Are you looking for an event with the potential to create a stir on the us dollar in particular, and the forex market in general ? And you should know that the United States will release Friday at 12: 30 GMT their monthly report on non-farm jobs. To help you optimize your making pips, here is our usual guide to trading.
Return on the last statement
Last month, the market has had a bad surprise, since non-agricultural employment United States only increased by 98 000. The consensus was, indeed, rather located around 175 000. The readings of the months of January and February were also revised downward. A little more pleasing, however, the increase in hourly wages of 0.2% in line with expectations and the drop in the unemployment rate from 4.7% to 4.5% with a participation rate that remains at 63%.

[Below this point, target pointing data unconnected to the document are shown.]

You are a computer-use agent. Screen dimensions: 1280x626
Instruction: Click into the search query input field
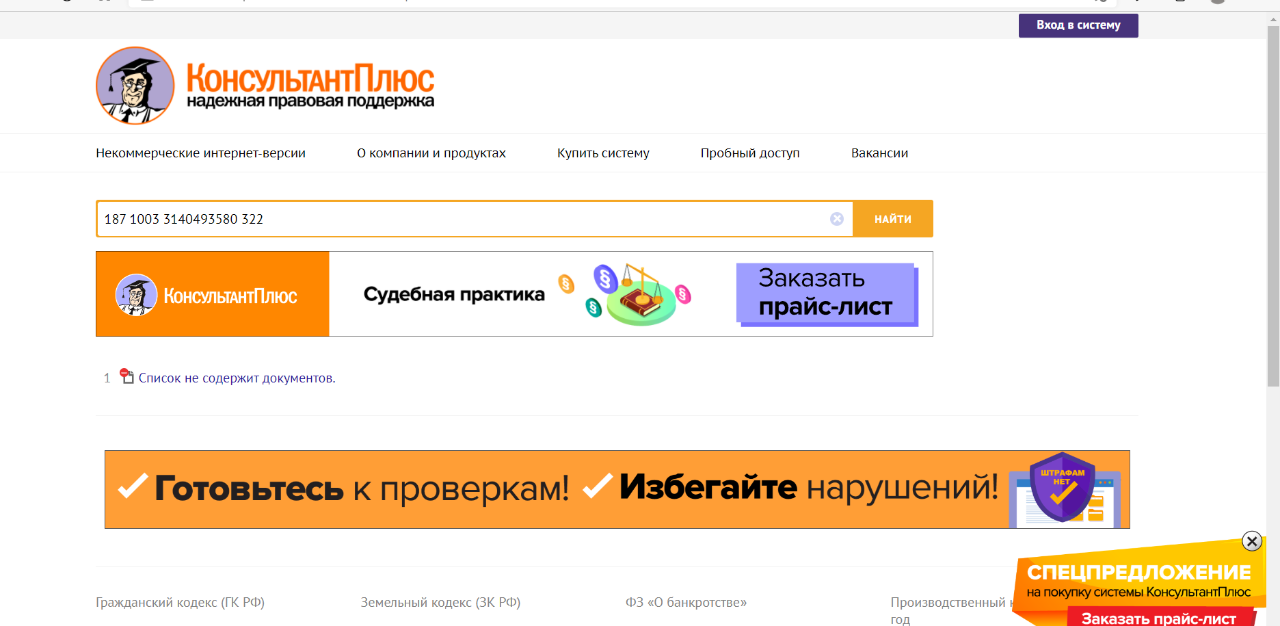pyautogui.click(x=460, y=219)
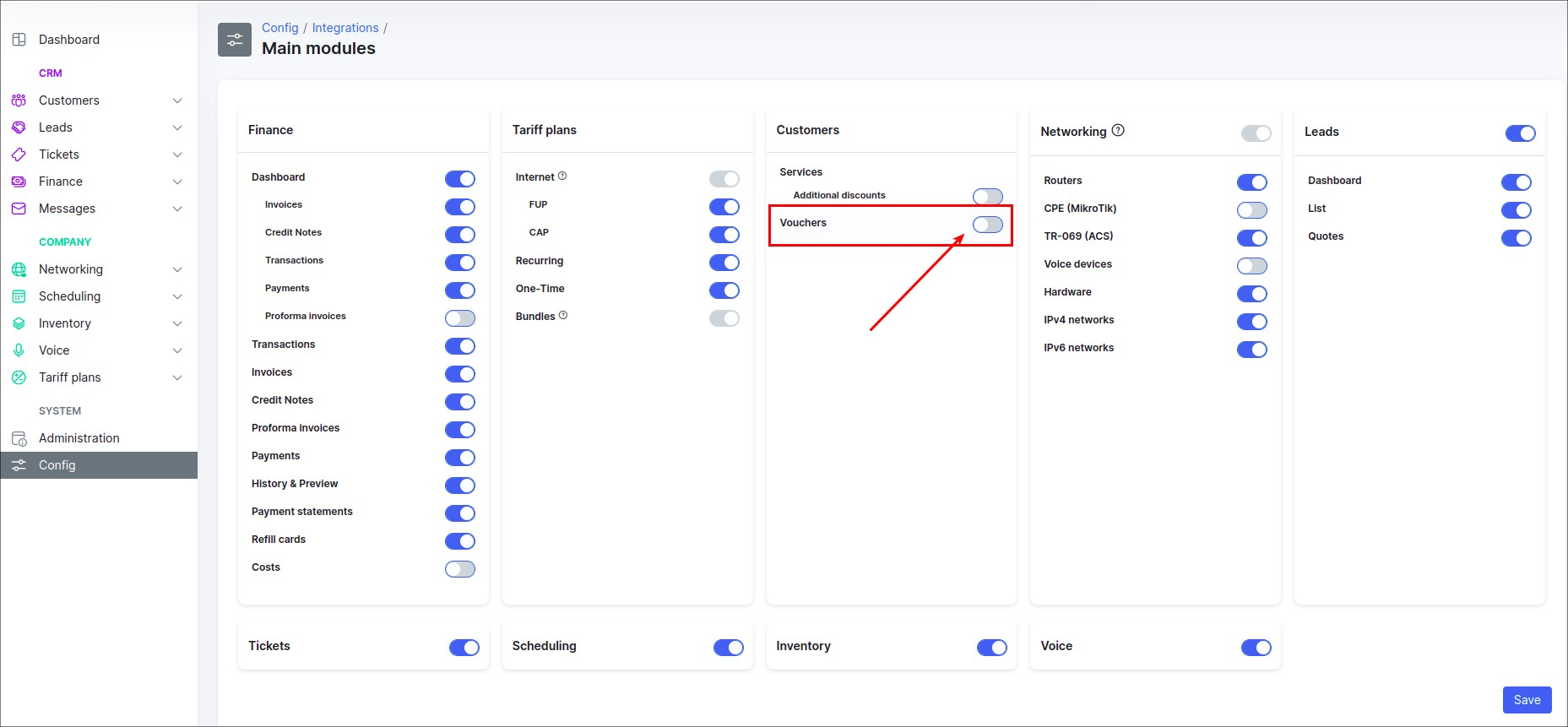1568x727 pixels.
Task: Switch off the CPE (MikroTik) toggle
Action: point(1251,210)
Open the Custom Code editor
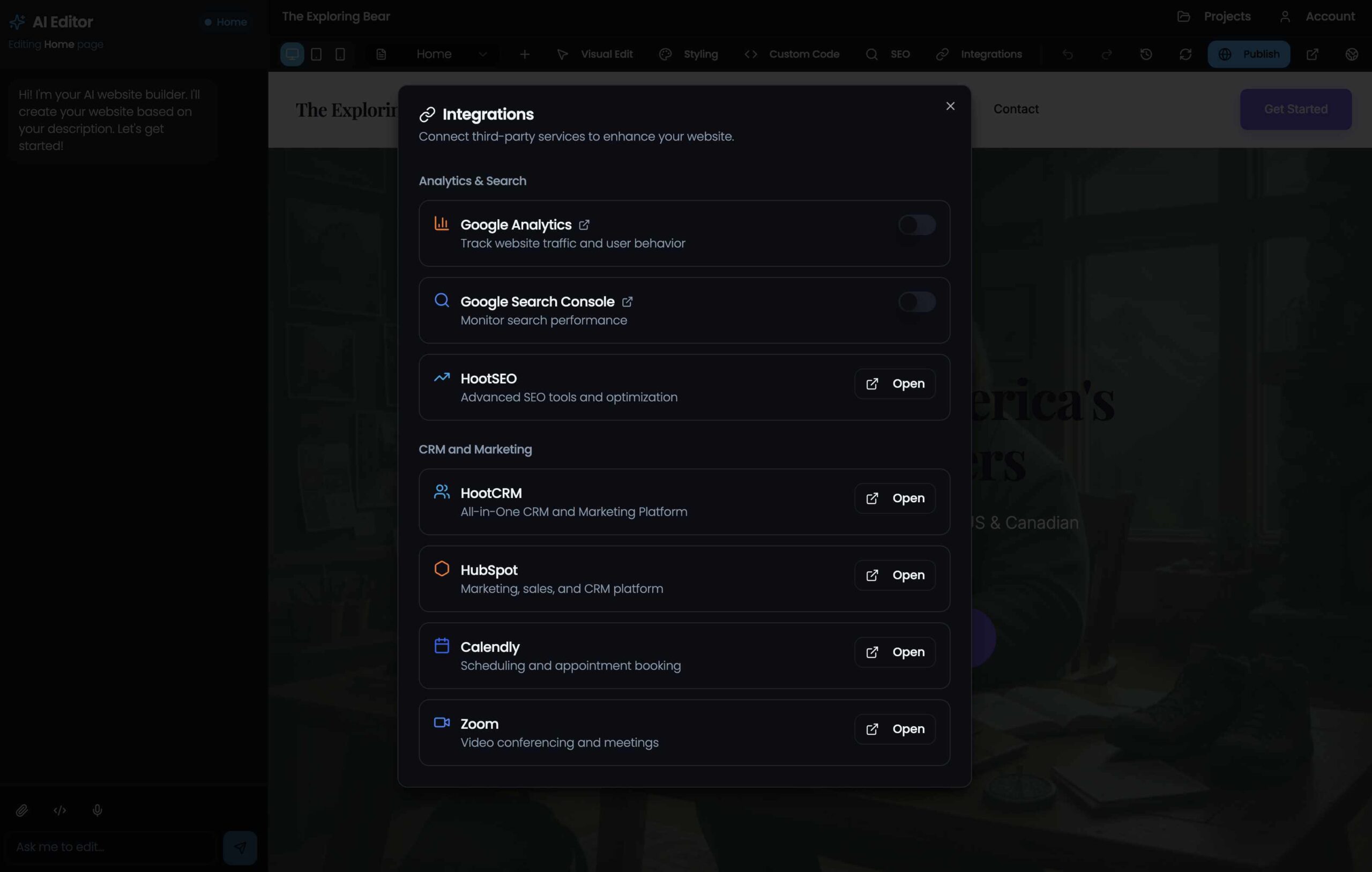This screenshot has height=872, width=1372. 792,54
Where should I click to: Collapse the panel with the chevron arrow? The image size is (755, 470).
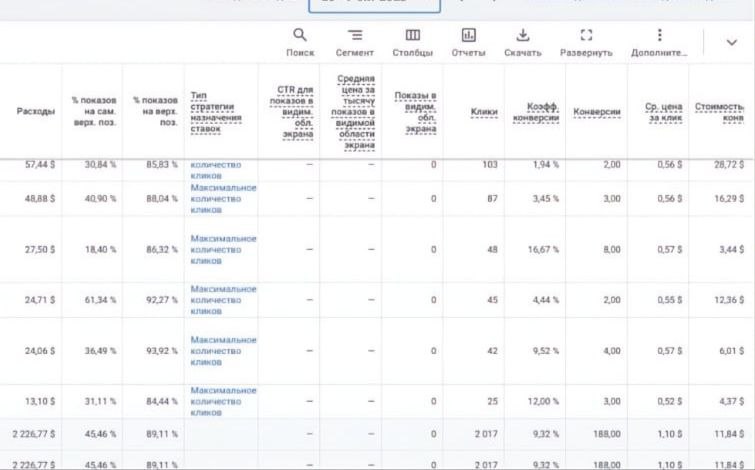click(732, 42)
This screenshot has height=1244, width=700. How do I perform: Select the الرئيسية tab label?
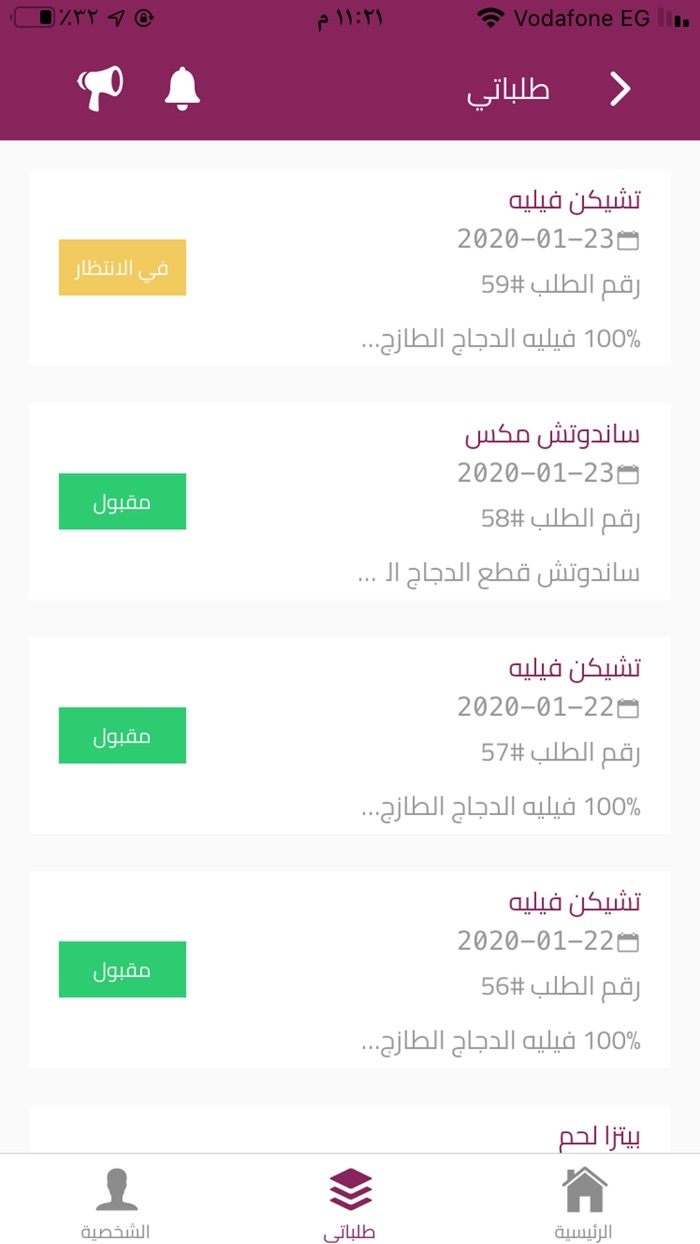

All in all, the report was relatively poor and the u.s. dollar has logically immersed in the first reaction. Some analysts have, however, begun to highlight that the sector that recorded the worst performance over the period was the construction sector, the main sector affected by the snow storm that hit the north-eastern United States. This decline could, therefore, only be temporary, which explains the rapid rise of the greenback thereafter.
What can we expect this time ?
The expectations of the analysts for this report are located around a creation of 190,000 new hires. Employment would have therefore taken up compared to the previous month. Unemployment could jump from 4.5% to 4.6% and wages grow by 0.3%.
The key indicators tell us that manufacturing PMI rose from 53,3 to 52.8 in April, a figure that reflects volumes of lower production. Regarding the employment of this sector, it has increased for the first time in seven months.
PMI Services has also tripped and password from 57.5 to 52.8, probably because of the weakness of the growth of the business. Regarding the job, the industry has stalled, also, since it records the increase the lowest since 2010.
The PMI manufacturing has followed the same path as the first two indicators, it has dropped down and is located to 54.8 compared to 57.2 initially. The employment component also confirms this slowdown.
Overall, the leading indicators are quite mixed. Hard to say therefore whether there will be a surprise to the upside or to the downside. The historical trends show that there are, roughly, as much chance of seeing one or the other scenario, unlike those of the month of march.
In all cases, keep in mind that the readings of better-than-expected report NFP often trigger a speedy rally of the u.s. dollar on the foreign exchange market. Conversely, when the figures are worse than expected, the greenback is usually sold.